The solution is really simple. Stock buybacks, banned. Capital gains, taxed as ordinary income. Accounting firms, on the hook for mis-stated earnings, 100%. Stock options, a real liability that must be on the balance sheet. All that makes sense. Common sense.
What would you do if you were a PLC and you wanted to protect your share value, or if you wanted to improve your key financial ratios?
 
My heart sinks when compamies I invest in do this.I rarely see the benefit in real terms..

Any reduction in the share capital has negligable effect on the share price or the dividend and it seems to be the act of a management that has run out of ideas.

I would prefer the cash and a new board of directors.

Do buybacks work for you ?
I consider company buy backs as being slightly positive. The company is investing in itself which I see as a good sign. This usually happens when a company has excess cash or when the company believes the market is undervaluing it's stock. Since it reduces the shares outstanding, the earnings per share will increase but the total earnings remains the same. However, I would buy or sell based on company buy backs.
 
I consider company buy backs as being slightly positive. The company is investing in itself which I see as a good sign. This usually happens when a company has excess cash or when the company believes the market is undervaluing it's stock. Since it reduces the shares outstanding, the earnings per share will increase but the total earnings remains the same. However, I would not buy or sell based on company buy backs. Apple does this routinely.
 
I consider company buy backs as being slightly positive. The company is investing in itself which I see as a good sign.

No it's not; it's just reducing the supply of stock at the same level of demand -- at least at the time it makes the decision to buy it back. So ceteris paribus, it inflates the price of stock -- same demand, less supply. It hasn't done anything to increase the inherent value of that stock though. No extra sales. No revenue. No profits. No brand building. It's just taking supply off the market.

In short, it's bullshit. But hey, you do you.
 
Stock buy backs is a stock price support started when huge fund investors begin dumping their stock on the open market. Meaning that the big institutional investors don't see anymore potential out of the stock. So they begin taking profits and cost average the stock sales through a brokerage....
Because they are going to buy something else.

Now usually any stock on the market has 125-150% of the number of shares out there for sale. (Short sellers increase the number of stocks available....especially since naked shorts are now legal)

Buybacks are for when the stock begins free falling. Usually around 8% drops in price.

Also the announcement of stock buybacks are a major signal it's time to dump the stock.
 
It pumps up the price, but over time, it exaggerates the value of the company, which isn't good.
Generally speaking, buybacks, spits, stock dividends, reverse split, and other changes in price due to changes in outstanding shares do not worsen or improve the long term investment outlook of a company.
 
Generally speaking, buybacks, spits, stock dividends, reverse split, and other changes in price due to changes in outstanding shares do not worsen or improve the long term investment outlook of a company.

Makes you wonder why they do it at all if that's the case, then.

Over time it's a negative. But that's something that's not going to be easily proven or disproven with a simple look at the historic stock price trends. Where that becomes more evident is that toward the end of a company's 'best days' and as it descends into malaise, stock price pumping becomes evident when a company has lost value. GE's a good example. Jack Welch pumped up its stock for years, but didn't do shit to improve the value of the company.

=== Extracted entries ===
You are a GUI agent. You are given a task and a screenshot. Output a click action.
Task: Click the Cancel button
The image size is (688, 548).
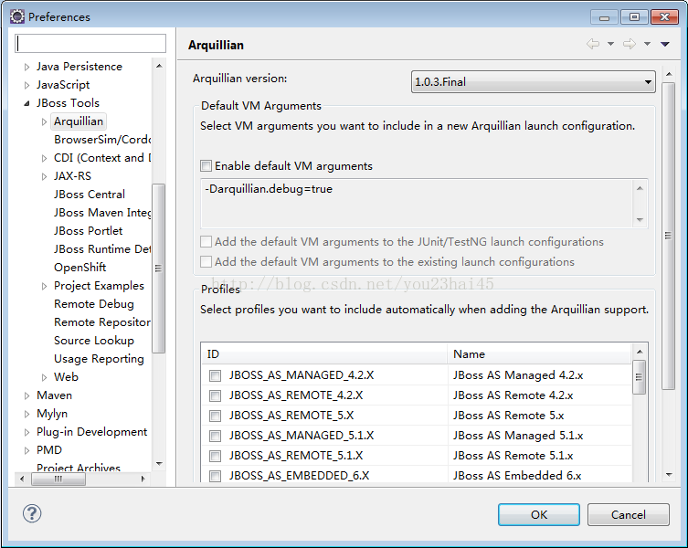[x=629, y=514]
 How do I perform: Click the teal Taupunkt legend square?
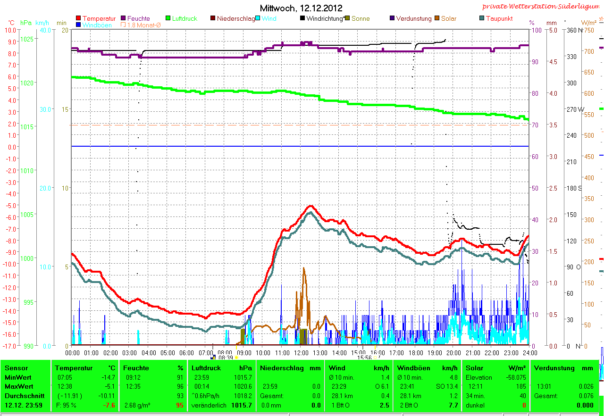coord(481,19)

--

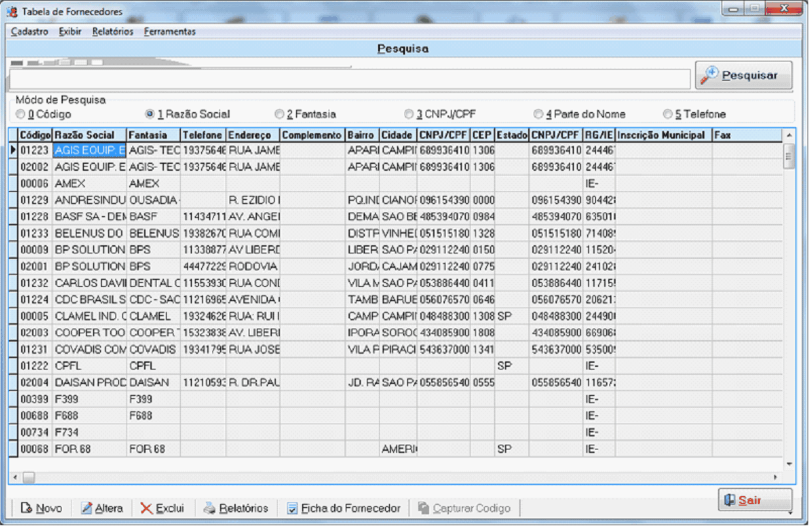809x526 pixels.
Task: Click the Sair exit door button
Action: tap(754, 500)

=== Given problem A ===
Duplicate the passage of the stock buyback discussion from "No it's not;" up to and including "through a brokerage....".
=== Given problem B ===
Go on with the stock buyback discussion, starting after its last sentence.

=== Exercise answer A ===
No it's not; it's just reducing the supply of stock at the same level of demand -- at least at the time it makes the decision to buy it back. So ceteris paribus, it inflates the price of stock -- same demand, less supply. It hasn't done anything to increase the inherent value of that stock though. No extra sales. No revenue. No profits. No brand building. It's just taking supply off the market.

In short, it's bullshit. But hey, you do you.
 
Stock buy backs is a stock price support started when huge fund investors begin dumping their stock on the open market. Meaning that the big institutional investors don't see anymore potential out of the stock. So they begin taking profits and cost average the stock sales through a brokerage....

=== Exercise answer B ===
 
Makes you wonder why they do it at all if that's the case, then.

Over time it's a negative. But that's something that's not going to be easily proven or disproven with a simple look at the historic stock price trends. Where that becomes more evident is that toward the end of a company's 'best days' and as it descends into malaise, stock price pumping becomes evident when a company has lost value. GE's a good example. Jack Welch pumped up its stock for years, but didn't do shit to improve the value of the company.
Micron (makes memory chips for things like the next generation of cell phones) is somewhat of a "blue chip" of a tech company that actually makes a profit. (Unlike most tech companies)

And they have a buyback when another institutional investor dumps their stock.

They then later dump the stock when they get short on cash for plant upgrades.

Others will split their stock into more shares when they are growing. Some dont....like Amazon stock got really pricey for one share.....over $3k. Everyone was suggesting that they split. But these days you can do fractional purchases through your brokerage....so you don't have to buy a whole share anymore. And Amazon didn't split.

It's all games to keep the stock on the index trading and moving.
 
I won't say that 100% of buybacks are scams. There may be times when it makes strategic sense, but more often than not, it's just a scam to attract traders, enabled by a bullshit tax system that encourages speculation.
 
Makes you wonder why they do it at all if that's the case, then.

Over time it's a negative. But that's something that's not going to be easily proven or disproven with a simple look at the historic stock price trends. Where that becomes more evident is that toward the end of a company's 'best days' and as it descends into malaise, stock price pumping becomes evident when a company has lost value. GE's a good example. Jack Welch pumped up its stock for years, but didn't do shit to improve the value of the company.
Apple has been doing this for many years and I don't thing Apple stockholders have much to bitch about. The stock has gone up from about 12 in 2013 to about 150 this month.
 
My heart sinks when compamies I invest in do this.I rarely see the benefit in real terms..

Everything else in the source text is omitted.